I’m thankful for my new home, for arriving to this new and unknown city and having a roof over my head. I’m thankful that my new apartment is on the second floor, so that the first night I was in this new city, I wasn’t panicked about the flash flood warnings that were going off. I’m thankful for my landlord who is trusting and my neighborhood which seems safe.
I’m thankful for my parents who are worried about me even though I’m 27 years old; parents that would do anything they could to make sure their daughter is safe and happy. I’m thankful for their enthusiasm, their excitement, their concern. I’m thankful for their care packages that had just about anything I would really, truly need to get by, including instant mashed potatoes and soap. It’s the little things, really.
I’m thankful for having friends and family that are truly the best this world can offer, who will stand beside me and help me through any hurdle I might have. Generic? Probably. But I am truly blessed. I am absolutely, positively, 100% grateful for the wonderful, thoughtful, and truly selfless people that are in my life. I have friends that will go for a run with me as my “farewell party”- friends that will house me and feed me and not care that I’m just passing through. This move has been one of the most forthright in underlining the relationships I’ve established and the importance of the people in my life.

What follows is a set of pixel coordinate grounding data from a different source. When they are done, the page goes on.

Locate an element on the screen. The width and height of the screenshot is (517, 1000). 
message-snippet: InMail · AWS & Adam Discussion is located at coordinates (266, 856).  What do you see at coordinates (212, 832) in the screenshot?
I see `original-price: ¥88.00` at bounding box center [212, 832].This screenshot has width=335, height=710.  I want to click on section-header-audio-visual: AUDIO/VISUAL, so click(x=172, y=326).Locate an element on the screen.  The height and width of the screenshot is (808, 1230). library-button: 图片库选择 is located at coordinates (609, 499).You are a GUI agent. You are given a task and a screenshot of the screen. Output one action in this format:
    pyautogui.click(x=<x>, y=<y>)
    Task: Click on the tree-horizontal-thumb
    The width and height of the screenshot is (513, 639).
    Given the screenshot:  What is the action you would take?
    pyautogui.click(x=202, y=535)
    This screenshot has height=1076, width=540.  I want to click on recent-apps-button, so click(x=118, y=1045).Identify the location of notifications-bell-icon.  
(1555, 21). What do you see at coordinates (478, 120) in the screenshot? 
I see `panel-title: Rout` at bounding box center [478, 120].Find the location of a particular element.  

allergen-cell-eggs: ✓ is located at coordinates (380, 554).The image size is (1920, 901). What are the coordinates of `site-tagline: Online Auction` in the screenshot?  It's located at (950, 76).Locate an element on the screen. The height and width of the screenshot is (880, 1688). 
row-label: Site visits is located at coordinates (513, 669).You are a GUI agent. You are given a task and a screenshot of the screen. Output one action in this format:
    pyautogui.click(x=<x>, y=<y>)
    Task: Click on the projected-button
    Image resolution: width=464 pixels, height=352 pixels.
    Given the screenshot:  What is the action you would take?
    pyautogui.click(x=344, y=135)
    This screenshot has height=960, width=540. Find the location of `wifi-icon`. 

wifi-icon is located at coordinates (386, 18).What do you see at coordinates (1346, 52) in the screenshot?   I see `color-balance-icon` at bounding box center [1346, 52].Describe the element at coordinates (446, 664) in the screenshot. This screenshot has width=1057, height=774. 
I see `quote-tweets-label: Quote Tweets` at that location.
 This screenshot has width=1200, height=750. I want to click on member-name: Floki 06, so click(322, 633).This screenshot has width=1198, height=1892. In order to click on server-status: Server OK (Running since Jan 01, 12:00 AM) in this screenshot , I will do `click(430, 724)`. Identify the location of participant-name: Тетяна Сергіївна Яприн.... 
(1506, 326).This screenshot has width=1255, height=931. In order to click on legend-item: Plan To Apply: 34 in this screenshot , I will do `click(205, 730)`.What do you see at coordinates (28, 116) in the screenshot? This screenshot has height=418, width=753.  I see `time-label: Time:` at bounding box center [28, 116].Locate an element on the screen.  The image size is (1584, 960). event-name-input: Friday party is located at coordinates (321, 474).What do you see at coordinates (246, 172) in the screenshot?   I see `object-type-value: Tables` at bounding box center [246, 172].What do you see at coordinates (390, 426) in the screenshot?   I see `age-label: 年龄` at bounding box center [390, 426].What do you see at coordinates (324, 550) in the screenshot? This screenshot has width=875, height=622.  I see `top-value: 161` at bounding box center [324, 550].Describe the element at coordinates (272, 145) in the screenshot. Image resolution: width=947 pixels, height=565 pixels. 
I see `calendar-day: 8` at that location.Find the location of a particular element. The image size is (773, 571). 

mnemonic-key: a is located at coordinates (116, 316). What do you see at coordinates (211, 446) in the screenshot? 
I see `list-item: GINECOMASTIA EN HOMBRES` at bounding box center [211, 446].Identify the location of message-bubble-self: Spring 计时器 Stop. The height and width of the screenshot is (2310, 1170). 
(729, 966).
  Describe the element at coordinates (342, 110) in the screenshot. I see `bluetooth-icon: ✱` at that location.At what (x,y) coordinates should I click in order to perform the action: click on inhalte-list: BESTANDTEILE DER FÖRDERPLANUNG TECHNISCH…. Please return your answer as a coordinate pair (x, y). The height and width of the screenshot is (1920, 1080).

Being so far away now doesn’t mean that I don’t have those people in my life anymore. It’s like a rainbow where I can’t see the other side- just because I can’t see it, doesn’t mean it won’t be there. And the amazing thing about rainbows is that they often show up before the rain has stopped, to bring a smile and a sense of peace. I hear too often that it’s hard to find genuine people, which surprises me because I feel like I’ve been surrounded by truly genuine, honest, caring people for the last three and a half years. I have friends that I wouldn’t trade for the world, and loyalties that I will hold for years to come. I have no doubt that the relationships I’ve made in the most recent chapter of my life will continue, and get stronger, throughout the rest of my book.
And I have no doubt that I’ll see a rainbow in the sky every day that I am here in this new place. Does that seem overly optimistic? I don’t think so. I have so much to look forward to, to be thankful for. I am experiencing something in my life that most people don’t have the opportunity to have. I am pursuing my dreams, I’m nervous and scared and afraid but most importantly, I’m excited. And I think I am ready. What will this next chapter bring? I can only imagine, but I know it will be more and more and more of the wonderful and exciting. More of the love and the thanks and the challenges and the triumphs. I am ready.